• **Document text**:
****
Electron tomography is the most widely applicable method for obtaining three-dimensional information by electron microscopy. It is, in fact, the only method suitable for investigating pleomorphic structures, such as many supramolecular assemblies, organelles and cells. With the recent development of automated low-dose data-acquisition schemes, it is now possible to study molecules and cells embedded in vitreous ice. This opens up new horizons for investigating the functional organization of cellular components with minimal perturbation of the cellular context.

In the present study we used automated electron tomography in conjunction with cryomicroscopy to reveal the internal organization and ultrastructure of mitochondria. The whole isolated cell organelles from Neurospora crassa were quick-frozen and examined in vitrified ice. Single-axis tilt series were recorded with a Philips CM 120 Biotwin under low-dose conditions; the estimated total exposure was 10,000 e−nm−2. The tilt increment was 1° and the tilt series ranged from −65° to +65°. In order to enhance the contrast of the rather thick samples zero-loss energy filtering was employed. The images were recorded with a Ik × Ik CCD camera. The experimental setup has been described by Koster et al2 Three-dimensional reconstructions were performed by weighted backprojection. Prior to the three-dimensional visualization of 3-D data sets a denoising technique based on nonlinear anisotropic diffusion was applied (Figs. 2, 3).
****
• **Available data**:
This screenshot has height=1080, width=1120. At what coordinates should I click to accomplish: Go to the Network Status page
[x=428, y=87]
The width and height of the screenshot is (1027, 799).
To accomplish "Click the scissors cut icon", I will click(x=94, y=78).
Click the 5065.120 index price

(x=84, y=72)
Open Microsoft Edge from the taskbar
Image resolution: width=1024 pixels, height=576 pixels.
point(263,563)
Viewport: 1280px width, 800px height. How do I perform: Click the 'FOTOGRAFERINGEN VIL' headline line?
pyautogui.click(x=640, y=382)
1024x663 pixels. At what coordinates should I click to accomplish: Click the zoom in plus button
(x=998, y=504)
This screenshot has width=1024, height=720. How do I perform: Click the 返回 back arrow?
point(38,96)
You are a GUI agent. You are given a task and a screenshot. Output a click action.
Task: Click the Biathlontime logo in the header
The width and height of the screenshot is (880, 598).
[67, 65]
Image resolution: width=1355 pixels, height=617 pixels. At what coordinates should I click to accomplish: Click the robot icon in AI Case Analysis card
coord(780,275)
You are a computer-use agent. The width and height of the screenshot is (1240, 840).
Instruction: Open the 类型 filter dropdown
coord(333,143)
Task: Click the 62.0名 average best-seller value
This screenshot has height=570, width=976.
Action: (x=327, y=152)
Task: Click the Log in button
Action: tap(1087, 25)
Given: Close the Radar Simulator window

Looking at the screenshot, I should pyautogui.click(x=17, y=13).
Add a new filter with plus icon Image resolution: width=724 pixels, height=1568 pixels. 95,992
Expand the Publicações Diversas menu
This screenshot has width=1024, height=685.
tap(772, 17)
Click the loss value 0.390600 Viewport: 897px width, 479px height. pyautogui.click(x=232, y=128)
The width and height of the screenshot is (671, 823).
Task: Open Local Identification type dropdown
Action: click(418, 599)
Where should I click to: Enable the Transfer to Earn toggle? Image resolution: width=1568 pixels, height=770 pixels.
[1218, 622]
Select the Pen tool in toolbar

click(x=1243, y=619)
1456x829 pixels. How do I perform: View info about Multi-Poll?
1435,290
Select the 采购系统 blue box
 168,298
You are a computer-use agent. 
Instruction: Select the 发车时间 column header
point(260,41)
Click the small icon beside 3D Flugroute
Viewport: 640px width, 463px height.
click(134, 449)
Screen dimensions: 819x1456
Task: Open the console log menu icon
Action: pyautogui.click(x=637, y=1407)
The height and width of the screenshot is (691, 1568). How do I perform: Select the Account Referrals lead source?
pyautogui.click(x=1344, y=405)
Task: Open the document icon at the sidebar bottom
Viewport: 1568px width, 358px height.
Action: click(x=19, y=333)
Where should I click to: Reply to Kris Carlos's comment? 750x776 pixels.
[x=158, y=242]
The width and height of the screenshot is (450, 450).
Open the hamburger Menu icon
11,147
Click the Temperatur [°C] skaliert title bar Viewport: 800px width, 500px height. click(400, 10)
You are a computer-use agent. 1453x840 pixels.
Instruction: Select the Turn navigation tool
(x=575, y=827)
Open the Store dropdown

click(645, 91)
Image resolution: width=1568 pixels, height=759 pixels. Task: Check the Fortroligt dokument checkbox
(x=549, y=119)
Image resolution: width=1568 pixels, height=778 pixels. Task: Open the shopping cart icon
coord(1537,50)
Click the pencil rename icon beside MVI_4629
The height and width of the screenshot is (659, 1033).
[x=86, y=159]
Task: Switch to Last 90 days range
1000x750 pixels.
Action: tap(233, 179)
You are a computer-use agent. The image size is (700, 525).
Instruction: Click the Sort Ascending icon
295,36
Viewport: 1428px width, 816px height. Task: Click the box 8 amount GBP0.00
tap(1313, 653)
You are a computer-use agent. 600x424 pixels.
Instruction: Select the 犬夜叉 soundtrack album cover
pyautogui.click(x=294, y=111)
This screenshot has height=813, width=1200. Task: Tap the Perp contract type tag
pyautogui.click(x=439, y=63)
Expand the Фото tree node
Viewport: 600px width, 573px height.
****
• **What the exercise asks**: Rewrite the electron tomography text starting at "Electron tomography is" and ending at "the cellular context.", substituting "irregularly shaped structures" for "pleomorphic structures". The records have nothing to do with this.

• **Exercise response**:
Electron tomography is the most widely applicable method for obtaining three-dimensional information by electron microscopy. It is, in fact, the only method suitable for investigating irregularly shaped structures, such as many supramolecular assemblies, organelles and cells. With the recent development of automated low-dose data-acquisition schemes, it is now possible to study molecules and cells embedded in vitreous ice. This opens up new horizons for investigating the functional organization of cellular components with minimal perturbation of the cellular context.